Ao falarmos sobre a relação entre mestre e discípulo, é muito importante nos lembrarmos da história de Nansen e Joshu.

Joshu foi para o monastério ainda adolescente e teve seu primeiro kenshô aos 18 anos apenas. Nansen reconheceu o kenshô de Joshu, mas Joshu ficou praticando com Nansen dos 18 até os 54 anos para obter uma realização completa. Só aos 54 anos Nansen reconheceu em Joshu uma pessoa profundamente iluminada. Portanto, não pensem que quando tiverem um kenshô,  já estão iluminados. Vocês só deram uma olhadinha,  levantaram a ponta do véu e viram: "ah! Tem luz do outro lado!", mas não estão iluminados, não estão tomados pela luz, não estão irradiando luminosidade, não acontece que quando vocês entram num lugar, o lugar muda, não é assim.  Vocês são aquelas pessoas que tiveram um kenshô, e chegam em casa, agem errado e a família diz assim: “mas você não é budista?".

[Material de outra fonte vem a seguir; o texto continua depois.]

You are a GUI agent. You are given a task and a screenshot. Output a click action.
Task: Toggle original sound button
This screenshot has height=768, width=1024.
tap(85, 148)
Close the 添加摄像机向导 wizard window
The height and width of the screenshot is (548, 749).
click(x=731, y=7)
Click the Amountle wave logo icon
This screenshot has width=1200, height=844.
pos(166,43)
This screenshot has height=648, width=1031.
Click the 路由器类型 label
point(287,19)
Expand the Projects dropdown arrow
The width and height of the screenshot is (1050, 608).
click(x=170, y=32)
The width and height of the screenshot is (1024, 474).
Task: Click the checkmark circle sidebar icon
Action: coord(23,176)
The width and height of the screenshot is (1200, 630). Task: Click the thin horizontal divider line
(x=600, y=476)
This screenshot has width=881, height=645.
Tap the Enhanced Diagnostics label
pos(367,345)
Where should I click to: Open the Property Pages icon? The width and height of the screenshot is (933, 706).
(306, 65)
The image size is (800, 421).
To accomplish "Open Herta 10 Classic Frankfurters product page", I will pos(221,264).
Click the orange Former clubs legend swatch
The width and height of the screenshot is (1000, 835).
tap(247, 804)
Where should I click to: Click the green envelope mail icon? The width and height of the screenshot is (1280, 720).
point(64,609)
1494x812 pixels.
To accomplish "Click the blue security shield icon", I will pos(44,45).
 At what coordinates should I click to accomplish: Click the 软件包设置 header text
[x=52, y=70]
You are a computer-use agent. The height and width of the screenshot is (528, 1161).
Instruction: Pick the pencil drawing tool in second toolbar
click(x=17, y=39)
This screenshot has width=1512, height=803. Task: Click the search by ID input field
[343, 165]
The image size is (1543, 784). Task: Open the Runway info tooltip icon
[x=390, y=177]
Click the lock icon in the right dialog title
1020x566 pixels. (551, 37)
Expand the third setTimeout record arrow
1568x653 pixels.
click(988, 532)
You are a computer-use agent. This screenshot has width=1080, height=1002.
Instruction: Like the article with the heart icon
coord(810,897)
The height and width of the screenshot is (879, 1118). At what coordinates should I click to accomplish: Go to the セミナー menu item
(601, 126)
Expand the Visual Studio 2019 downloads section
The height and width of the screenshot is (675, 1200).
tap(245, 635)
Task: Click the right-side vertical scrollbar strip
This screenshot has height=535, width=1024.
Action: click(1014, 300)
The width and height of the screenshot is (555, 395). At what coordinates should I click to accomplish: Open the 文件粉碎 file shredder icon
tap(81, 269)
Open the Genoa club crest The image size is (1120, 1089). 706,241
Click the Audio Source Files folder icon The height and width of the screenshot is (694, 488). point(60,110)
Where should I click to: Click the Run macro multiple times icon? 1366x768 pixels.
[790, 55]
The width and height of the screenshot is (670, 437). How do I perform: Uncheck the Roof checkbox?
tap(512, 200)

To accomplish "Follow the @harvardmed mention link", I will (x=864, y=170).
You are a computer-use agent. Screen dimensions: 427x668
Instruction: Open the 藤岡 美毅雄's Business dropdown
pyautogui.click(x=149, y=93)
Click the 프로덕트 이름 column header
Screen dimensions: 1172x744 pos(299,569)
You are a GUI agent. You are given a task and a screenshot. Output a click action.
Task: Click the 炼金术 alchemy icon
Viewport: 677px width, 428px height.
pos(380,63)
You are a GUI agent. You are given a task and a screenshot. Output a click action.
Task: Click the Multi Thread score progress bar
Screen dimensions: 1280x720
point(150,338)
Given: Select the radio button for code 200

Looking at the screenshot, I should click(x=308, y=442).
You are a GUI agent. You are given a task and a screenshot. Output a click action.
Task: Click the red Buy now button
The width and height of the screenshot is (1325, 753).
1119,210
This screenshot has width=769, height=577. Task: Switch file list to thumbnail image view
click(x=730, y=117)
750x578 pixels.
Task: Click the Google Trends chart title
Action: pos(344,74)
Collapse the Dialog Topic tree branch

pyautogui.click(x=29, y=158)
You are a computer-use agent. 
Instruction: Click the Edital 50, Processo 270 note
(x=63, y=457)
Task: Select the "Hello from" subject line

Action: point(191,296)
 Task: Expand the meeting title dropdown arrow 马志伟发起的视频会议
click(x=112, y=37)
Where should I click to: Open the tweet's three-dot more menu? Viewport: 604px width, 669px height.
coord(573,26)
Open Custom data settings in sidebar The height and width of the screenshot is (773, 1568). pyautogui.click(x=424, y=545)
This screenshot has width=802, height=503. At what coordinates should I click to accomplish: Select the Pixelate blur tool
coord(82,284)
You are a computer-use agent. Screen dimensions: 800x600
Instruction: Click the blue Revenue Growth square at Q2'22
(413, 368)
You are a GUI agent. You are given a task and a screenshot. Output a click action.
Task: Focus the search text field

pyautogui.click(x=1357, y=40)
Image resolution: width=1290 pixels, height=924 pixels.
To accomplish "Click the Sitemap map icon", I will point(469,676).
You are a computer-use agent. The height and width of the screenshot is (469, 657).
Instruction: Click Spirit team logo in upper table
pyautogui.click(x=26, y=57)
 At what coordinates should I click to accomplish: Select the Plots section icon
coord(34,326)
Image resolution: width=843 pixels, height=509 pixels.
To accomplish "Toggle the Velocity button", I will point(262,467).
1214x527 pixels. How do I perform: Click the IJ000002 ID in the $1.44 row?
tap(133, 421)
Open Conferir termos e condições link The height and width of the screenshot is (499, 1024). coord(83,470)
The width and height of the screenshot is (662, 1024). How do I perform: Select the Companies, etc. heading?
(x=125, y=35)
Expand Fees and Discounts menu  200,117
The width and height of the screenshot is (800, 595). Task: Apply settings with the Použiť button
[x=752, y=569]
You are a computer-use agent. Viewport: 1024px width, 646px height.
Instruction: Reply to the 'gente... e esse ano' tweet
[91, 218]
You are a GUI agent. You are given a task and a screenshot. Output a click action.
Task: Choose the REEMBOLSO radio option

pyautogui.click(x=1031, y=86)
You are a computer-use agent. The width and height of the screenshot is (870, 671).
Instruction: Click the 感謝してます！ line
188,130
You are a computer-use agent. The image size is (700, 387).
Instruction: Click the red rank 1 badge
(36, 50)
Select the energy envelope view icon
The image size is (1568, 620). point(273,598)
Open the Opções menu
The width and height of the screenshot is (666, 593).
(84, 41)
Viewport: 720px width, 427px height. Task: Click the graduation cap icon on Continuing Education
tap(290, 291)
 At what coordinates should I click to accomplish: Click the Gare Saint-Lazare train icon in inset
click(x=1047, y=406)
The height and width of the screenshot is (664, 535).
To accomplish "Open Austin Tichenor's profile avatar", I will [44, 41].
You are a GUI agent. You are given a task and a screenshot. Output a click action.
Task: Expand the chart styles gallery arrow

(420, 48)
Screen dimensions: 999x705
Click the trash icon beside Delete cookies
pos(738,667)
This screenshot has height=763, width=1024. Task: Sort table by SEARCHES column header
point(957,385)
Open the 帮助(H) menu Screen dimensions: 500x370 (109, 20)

Aos 54 anos, Joshu recebeu esse reconhecimento de uma iluminação plena por parte de Nansen. Mas Joshu continuou praticando ao lado do mestre, para se aperfeiçoar. Ele amava Nansen, e Nansen faleceu quando Joshu tinha 57 anos.

Joshu aceitou alunos aos 80 anos, dos 57 até os 80 percorreu templos visitando outros mestres para se aperfeiçoar - só então!  Até os 57 anos ele ficou como auxiliar do Mestre. Joshu começou a ensinar aos 80 e tornou-se o grande mestre Joshu. Ele ensinou até os 116 anos: é um recordista de longevidade, num tempo em que não havia antibióticos. Quando ele estava morrendo, ainda lúcido, os alunos lhe perguntaram: “Mestre, diga-nos alguma coisa!”, e Joshu disse: “Mas eu já disse tudo!” (com essa idade, já estou cansado de falar!), e eles insistiram: “Mas não mestre, deixe-nos mais alguma coisa.”. Joshu assim disse: “A vida é um sonho.”, e expirou.



Portanto, eu gostaria de terminar não com essa advertência, mas com a lembrança da história de Joshu, que é bem significativa para tirar nossas pretensões. Aos 18 anos, primeiro kenshô; aos 54 a iluminação plena.  Somente aos 80 anos aceita ensinar. Quanta gente mal conhece o budismo, lê meio livro e vai para a internet dar respostas sem pé nem cabeça?


[N.E.: trecho de transcrição da palestra realizada por Meihô Genshô Oshô, em novembro de 2016.]